L’idea che le società si reggano su qualcosa che nessuno può toccare è vecchia quanto le società. Quello che cambia, attraversando i secoli e i continenti, è il nome che le si dà — e i nomi, in questa materia, non sono dettagli.

Ibn Khaldūn: una genealogia «immaginaria e priva di realtà»

Nel 1377, sei secoli prima che a qualcuno venisse in mente l’espressione «comunità immaginate», il magistrato e storico tunisino Ibn Khaldūn scrive la Muqaddima per spiegare perché le dinastie salgono e cadono. Il suo concetto centrale è la ʿaṣabiyya: la coesione di gruppo, la disposizione a battersi gli uni per gli altri, che permette a una tribù di conquistare una città e che poi, nella vita urbana, si dissolve — motivo per cui, osserva, di norma una dinastia non supera le tre generazioni.

Su cosa poggi la ʿaṣabiyya, Ibn Khaldūn è di una lucidità che toglie il fiato. Commentando un detto sulla conoscenza delle genealogie, scrive: «una genealogia è qualcosa di immaginario e privo di realtà. La sua utilità consiste solo nel legame e nel contatto stretto che ne derivano». E prosegue: se la discendenza comune è evidente e vicina, muove un’affezione naturale; se invece «la sua esistenza è nota solo da una storia remota, allora muove l’immaginazione solo debolmente. La sua utilità è perduta […] è diventata inutile».

Nella stessa sezione mette il sigillo: clienti e alleati vanno «nella stessa categoria» dei consanguinei, perché il rapporto di clientela «porta a un contatto stretto esattamente, o approssimativamente, allo stesso modo della discendenza comune». La parentela fittizia funziona come quella vera. Non serve il sangue: serve il contatto, più la storia che lo giustifica.

Un uomo del Trecento aveva già isolato le tre cose che questa lezione mette in fila: che il fondamento è immaginario, che è reale nei suoi effetti, e che si logora se nessuno lo alimenta.

La Cina: il mandato è il consenso

Il pensiero cinese classico arriva allo stesso posto per un’altra strada. Nel Libro dei Documenti, capitolo «Kang Gao», la formula è secca: 惟命不于常 — «i mandati (del Cielo) non sono immutabili». Il titolo è a termine, e la scadenza dipende dalla condotta.

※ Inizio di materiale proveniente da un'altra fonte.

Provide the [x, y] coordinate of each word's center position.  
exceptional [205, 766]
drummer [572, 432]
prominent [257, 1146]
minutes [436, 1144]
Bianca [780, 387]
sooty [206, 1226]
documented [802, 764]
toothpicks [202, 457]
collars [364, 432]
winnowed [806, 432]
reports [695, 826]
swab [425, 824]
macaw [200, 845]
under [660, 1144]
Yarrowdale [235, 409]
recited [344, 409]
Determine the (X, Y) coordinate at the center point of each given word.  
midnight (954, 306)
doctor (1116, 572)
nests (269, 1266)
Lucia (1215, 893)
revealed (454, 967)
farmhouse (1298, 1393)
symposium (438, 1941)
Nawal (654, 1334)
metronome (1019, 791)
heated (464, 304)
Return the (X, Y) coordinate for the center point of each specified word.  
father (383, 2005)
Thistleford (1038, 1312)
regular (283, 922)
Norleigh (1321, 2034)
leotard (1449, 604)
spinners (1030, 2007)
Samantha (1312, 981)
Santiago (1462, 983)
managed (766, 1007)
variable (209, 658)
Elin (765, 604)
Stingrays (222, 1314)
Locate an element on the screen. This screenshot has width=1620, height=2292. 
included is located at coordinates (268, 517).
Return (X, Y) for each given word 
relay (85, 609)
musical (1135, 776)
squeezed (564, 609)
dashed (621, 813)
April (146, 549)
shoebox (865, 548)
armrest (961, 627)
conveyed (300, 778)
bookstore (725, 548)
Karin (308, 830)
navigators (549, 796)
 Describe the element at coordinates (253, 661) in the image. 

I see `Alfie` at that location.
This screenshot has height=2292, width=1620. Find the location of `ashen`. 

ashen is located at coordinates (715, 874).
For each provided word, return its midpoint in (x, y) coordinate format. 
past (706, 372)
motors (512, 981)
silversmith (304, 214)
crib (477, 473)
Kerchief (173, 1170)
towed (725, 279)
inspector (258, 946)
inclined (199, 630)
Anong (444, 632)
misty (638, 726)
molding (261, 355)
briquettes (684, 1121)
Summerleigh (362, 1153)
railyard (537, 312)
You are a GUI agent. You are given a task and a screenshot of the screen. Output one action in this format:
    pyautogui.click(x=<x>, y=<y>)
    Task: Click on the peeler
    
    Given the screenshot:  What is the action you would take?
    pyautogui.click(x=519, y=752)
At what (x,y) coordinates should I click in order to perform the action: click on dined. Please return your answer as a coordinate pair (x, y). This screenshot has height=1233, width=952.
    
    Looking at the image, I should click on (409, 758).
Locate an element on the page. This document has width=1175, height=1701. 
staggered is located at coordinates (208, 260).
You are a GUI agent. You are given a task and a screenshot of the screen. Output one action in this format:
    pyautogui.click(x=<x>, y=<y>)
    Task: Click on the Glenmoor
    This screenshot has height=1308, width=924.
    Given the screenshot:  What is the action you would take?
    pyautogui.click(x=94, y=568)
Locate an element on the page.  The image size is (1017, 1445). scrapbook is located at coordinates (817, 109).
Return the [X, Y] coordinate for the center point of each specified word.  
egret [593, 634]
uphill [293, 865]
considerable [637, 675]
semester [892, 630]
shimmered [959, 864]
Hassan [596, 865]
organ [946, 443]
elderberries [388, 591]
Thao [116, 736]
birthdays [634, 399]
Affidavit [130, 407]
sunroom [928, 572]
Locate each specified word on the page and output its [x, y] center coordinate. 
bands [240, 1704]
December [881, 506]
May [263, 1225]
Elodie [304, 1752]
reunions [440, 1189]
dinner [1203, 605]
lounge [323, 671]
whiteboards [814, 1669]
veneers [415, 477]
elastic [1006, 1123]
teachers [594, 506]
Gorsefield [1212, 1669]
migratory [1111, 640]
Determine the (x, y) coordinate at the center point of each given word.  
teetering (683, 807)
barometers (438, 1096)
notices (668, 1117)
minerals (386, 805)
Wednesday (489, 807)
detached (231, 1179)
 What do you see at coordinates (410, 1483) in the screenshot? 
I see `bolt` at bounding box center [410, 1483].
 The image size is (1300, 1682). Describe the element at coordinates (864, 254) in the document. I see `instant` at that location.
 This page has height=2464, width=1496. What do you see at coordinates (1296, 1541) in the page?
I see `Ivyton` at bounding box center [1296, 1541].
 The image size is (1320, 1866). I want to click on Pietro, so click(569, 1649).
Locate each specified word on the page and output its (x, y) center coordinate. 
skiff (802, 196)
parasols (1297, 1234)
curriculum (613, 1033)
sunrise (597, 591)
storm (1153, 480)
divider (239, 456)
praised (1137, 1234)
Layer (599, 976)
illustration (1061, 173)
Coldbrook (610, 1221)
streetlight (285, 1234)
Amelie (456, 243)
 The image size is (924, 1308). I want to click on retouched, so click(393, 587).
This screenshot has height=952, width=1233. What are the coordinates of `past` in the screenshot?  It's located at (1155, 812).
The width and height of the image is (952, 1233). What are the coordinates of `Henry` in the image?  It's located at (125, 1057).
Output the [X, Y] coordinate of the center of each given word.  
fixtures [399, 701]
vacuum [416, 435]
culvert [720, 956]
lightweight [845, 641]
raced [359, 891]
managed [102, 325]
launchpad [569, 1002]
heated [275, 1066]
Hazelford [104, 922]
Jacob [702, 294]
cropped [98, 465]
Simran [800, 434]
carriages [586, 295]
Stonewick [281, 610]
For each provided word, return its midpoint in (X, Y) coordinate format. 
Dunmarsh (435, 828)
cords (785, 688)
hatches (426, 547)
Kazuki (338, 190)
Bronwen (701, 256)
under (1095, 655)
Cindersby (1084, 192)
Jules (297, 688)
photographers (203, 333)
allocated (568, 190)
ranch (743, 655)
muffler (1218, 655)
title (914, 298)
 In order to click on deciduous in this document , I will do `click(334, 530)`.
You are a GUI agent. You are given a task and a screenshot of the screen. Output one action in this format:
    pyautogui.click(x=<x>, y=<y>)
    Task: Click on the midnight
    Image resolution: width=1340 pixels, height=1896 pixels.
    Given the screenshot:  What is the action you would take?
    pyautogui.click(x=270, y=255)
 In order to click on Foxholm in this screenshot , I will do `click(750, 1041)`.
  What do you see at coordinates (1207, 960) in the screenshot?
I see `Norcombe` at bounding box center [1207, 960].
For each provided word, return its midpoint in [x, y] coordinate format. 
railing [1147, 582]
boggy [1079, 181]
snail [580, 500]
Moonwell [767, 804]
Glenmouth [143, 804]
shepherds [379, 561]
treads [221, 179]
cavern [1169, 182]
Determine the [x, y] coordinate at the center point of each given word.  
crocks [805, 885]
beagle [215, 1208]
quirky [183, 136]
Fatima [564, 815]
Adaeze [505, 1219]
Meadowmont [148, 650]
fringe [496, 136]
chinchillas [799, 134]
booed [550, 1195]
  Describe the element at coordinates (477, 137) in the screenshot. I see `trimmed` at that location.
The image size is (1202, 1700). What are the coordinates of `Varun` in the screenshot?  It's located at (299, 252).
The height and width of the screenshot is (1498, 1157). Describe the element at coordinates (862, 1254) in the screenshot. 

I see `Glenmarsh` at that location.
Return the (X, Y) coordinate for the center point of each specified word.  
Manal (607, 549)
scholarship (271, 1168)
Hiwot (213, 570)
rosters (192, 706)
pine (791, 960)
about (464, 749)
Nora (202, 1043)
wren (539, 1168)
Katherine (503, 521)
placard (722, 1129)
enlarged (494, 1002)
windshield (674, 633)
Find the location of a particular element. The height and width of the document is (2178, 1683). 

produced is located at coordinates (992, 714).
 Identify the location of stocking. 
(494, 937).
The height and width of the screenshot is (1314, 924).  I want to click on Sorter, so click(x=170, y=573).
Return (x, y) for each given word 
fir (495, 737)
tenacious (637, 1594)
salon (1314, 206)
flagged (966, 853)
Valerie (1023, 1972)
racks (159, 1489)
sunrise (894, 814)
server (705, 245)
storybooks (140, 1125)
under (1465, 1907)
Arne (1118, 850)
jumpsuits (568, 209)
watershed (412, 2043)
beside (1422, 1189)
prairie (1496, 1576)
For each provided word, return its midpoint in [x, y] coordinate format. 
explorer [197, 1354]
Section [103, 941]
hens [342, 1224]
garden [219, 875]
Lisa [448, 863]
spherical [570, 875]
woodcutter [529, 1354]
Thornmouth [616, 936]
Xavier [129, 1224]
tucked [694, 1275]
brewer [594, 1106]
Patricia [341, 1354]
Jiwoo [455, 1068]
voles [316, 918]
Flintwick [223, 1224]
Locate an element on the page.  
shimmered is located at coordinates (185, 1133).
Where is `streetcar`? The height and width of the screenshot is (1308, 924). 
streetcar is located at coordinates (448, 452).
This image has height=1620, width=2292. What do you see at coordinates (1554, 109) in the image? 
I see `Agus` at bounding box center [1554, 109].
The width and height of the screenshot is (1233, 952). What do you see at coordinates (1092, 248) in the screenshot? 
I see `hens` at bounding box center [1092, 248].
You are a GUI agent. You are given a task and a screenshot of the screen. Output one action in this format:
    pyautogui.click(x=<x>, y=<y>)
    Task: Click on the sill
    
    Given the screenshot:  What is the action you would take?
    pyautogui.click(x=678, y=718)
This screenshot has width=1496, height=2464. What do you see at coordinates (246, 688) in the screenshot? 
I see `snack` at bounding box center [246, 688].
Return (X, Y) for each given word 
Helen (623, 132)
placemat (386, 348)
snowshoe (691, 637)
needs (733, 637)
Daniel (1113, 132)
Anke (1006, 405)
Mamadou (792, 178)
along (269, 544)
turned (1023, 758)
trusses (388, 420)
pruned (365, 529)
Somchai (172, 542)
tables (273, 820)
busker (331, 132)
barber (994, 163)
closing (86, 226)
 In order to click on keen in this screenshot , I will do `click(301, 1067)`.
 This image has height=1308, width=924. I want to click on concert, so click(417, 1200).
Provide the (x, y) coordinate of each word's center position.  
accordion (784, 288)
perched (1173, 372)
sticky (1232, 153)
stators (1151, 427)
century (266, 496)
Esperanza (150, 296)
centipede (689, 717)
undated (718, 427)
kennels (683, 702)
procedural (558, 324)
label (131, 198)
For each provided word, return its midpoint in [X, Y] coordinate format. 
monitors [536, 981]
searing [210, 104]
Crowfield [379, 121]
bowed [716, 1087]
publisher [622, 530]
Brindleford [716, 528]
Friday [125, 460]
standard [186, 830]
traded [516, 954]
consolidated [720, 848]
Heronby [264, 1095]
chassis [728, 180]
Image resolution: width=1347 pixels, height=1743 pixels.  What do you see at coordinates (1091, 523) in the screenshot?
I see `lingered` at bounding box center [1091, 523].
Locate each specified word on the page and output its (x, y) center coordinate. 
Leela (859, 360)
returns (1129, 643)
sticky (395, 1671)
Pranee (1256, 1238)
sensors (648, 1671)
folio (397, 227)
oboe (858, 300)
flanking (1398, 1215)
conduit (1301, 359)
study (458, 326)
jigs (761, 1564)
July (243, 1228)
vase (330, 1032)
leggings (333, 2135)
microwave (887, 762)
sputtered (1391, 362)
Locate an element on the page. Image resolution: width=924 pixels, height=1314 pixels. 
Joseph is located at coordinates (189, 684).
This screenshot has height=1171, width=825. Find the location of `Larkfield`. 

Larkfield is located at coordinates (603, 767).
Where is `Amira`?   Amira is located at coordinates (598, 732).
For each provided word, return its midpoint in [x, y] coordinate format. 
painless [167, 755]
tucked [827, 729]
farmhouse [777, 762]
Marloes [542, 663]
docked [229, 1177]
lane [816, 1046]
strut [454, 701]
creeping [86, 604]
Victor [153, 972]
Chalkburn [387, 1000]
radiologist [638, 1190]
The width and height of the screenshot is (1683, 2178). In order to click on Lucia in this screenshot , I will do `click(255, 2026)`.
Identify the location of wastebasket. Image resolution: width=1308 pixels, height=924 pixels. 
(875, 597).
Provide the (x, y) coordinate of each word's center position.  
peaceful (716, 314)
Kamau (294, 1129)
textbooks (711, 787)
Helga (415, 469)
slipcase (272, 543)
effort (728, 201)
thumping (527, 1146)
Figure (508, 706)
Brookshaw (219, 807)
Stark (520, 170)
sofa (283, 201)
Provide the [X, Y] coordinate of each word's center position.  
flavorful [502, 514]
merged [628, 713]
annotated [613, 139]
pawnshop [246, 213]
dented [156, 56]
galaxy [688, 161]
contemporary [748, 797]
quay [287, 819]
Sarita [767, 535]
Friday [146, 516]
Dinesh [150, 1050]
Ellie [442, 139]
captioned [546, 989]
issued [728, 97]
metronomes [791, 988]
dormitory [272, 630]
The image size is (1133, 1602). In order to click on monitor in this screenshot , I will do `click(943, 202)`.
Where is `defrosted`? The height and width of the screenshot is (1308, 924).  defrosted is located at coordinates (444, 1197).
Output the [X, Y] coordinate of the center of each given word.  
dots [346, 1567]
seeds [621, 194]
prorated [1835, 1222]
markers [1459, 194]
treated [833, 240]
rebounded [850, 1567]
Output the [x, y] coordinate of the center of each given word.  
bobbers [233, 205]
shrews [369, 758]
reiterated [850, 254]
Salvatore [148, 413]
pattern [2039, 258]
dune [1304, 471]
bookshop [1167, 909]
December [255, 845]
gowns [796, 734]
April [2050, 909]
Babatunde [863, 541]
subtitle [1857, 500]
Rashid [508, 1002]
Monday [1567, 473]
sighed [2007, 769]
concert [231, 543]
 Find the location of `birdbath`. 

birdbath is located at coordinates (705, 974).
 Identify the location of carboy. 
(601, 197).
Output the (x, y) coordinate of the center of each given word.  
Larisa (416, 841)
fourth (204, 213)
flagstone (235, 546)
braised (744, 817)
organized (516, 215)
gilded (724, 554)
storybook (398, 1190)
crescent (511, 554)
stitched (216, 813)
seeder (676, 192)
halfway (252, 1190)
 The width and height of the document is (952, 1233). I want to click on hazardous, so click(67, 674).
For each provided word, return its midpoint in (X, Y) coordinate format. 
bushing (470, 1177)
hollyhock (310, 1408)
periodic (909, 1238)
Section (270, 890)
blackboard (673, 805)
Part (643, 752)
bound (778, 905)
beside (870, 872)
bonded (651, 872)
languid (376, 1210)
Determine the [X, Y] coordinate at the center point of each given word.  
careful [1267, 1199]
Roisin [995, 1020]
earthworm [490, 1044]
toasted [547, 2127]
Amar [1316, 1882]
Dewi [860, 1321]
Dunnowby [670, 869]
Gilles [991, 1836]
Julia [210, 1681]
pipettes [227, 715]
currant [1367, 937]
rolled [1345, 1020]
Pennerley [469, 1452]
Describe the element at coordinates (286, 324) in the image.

Ma la formulazione più impressionante di tutto il canone non occidentale — e forse, per la nostra tesi, di tutto il canone — è quella che Mencio cita dalla Grande Dichiarazione:

天視自我民視,天聽自我民聽 «Il Cielo vede secondo che il mio popolo vede; il Cielo ode secondo che il mio popolo ode.»

Il giudizio del popolo è il modo in cui il Cielo manifesta il proprio: non il consenso al posto del mandato, ma il consenso come sua unica evidenza leggibile. Weber arriverà a qualcosa di strutturalmente affine — la legittimità è ciò che i dominati riconoscono — con oltre due millenni di ritardo.

Confucio, dal canto suo, mette a fuoco la manutenzione del registro. Quando gli chiedono da dove comincerebbe a governare, risponde: 必也正名乎 — «ciò che è necessario è rettificare i nomi». E spiega la catena: «se i nomi non sono corretti, il linguaggio non è conforme alla verità delle cose. Se il linguaggio non è conforme alla verità delle cose, gli affari non possono essere condotti a buon fine. Quando gli affari non possono essere condotti a buon fine, riti e musica non fioriscono. Quando riti e musica non fioriscono, le punizioni non sono comminate come si deve. Quando le punizioni non sono comminate come si deve, il popolo non sa più dove mettere le mani e i piedi».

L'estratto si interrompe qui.